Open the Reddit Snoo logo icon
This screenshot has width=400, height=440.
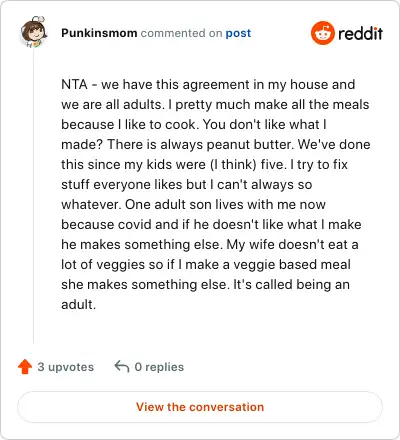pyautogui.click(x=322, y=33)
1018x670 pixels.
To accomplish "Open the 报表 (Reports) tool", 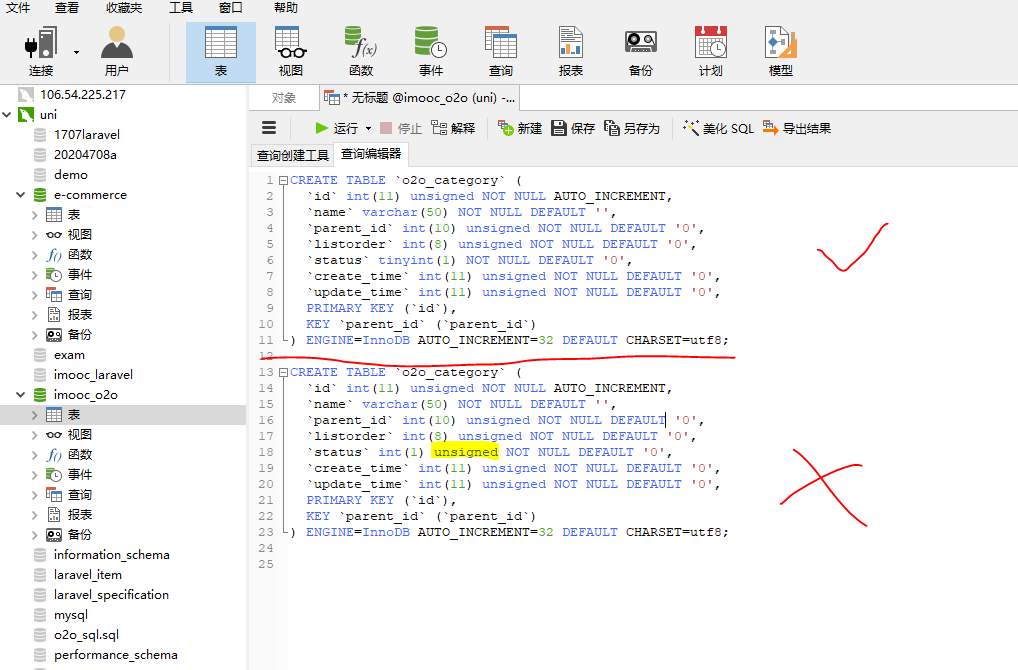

◇ ◇ ◇

## EXERCISE DESCRIPTION
Please reproduce the entries from above exactly; images are not part of the copy.

## SOLUTION FOR THIS PROBLEM
Open the Reddit Snoo logo icon
This screenshot has width=400, height=440.
pyautogui.click(x=322, y=33)
1018x670 pixels.
To accomplish "Open the 报表 (Reports) tool", 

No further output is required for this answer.